Draft 10 February 2010: privacy issues

Hi, in the IEBlog Microsoft claims to have implemented your draft:
<http://blogs.msdn.com/b/ie/archive/2011/02/17/w3c-geolocation-api-in-ie9.aspx>

They offer a nice test page for this service at
<http://ie.microsoft.com/testdrive/HTML5/Geolocation/Default.html>

Apparently IE9 follows your recommendations about privacy and asked
for my consent to locate me. Apparently Chrome 9 does not yet offer
to allow this only once for a given site.

But what surprises me is that this works at all precisely. I'm used
to vague and unreliable results with IP based geolocation, but with
mobile broadband geolocation the location is exact.

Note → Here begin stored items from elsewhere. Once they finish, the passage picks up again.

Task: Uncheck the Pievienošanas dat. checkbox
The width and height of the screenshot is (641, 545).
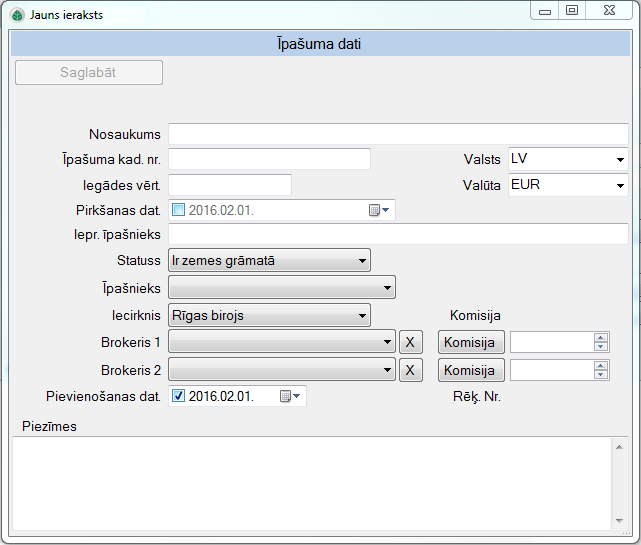Action: pos(179,396)
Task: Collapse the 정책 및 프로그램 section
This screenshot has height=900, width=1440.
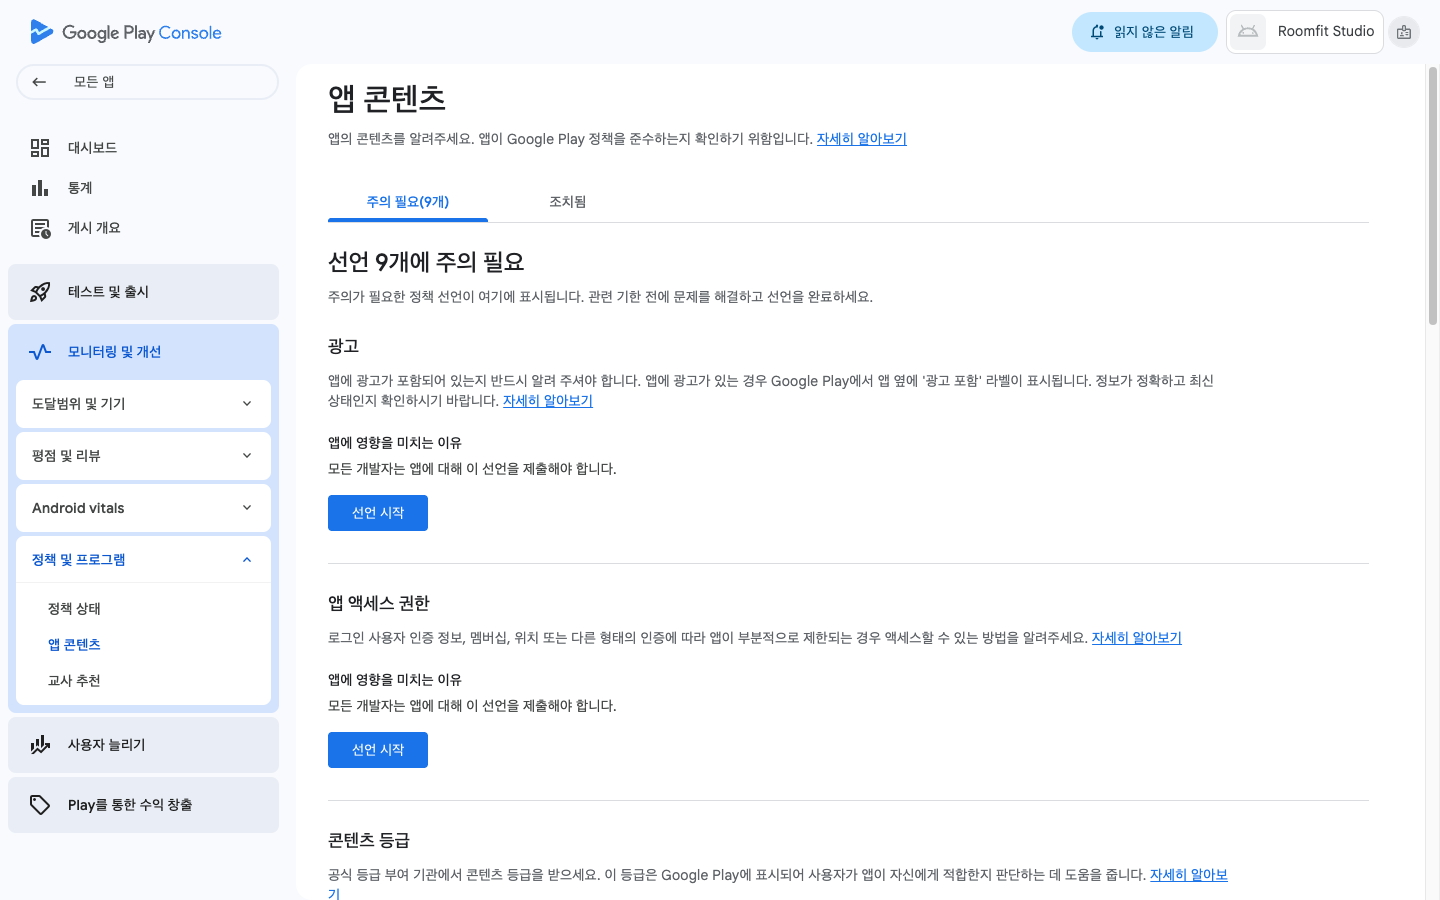Action: [247, 560]
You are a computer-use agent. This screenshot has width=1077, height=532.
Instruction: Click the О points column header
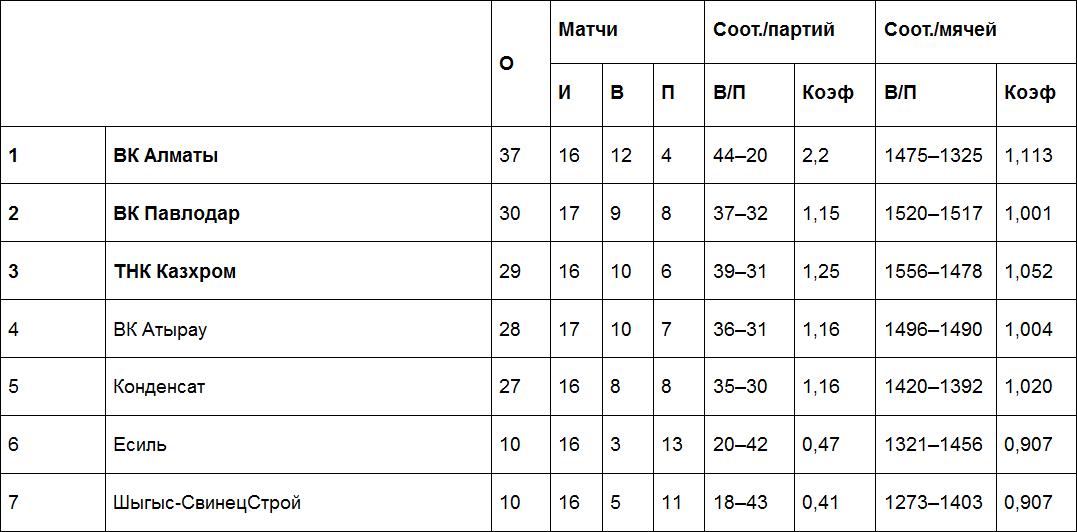point(506,63)
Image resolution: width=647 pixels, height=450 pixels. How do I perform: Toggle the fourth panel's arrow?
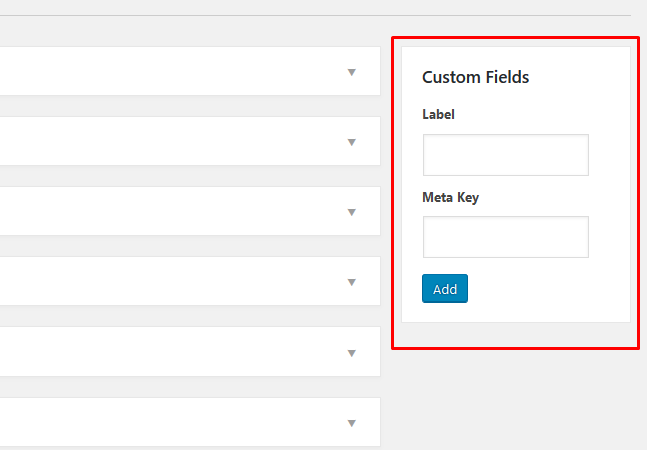click(352, 283)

While I trust that MS and Google get the privacy issues right sooner
or later your draft has no "security considerations" for less well-
behaved services. Can everybody claim to have my consent?

Your draft also does not yet tell me how the various geolocation
services work. For IP based geolocation (limited to IPv4) I have a
very good idea how this is done and the limitations.

For mobile broadband I'm rather annoyed that an unclear collaboration
of my operating system (windows 7), my wireless broadband provider
(o2), and the USB device (Huawei) shares my location with anybody -
special cases such as E911 and legal enforcement not withstanding.

Your draft should tell me more about the various sources, and how
to disable geolocation at the source (where applicable, clearly I
cannot get rid of IP based geolocation).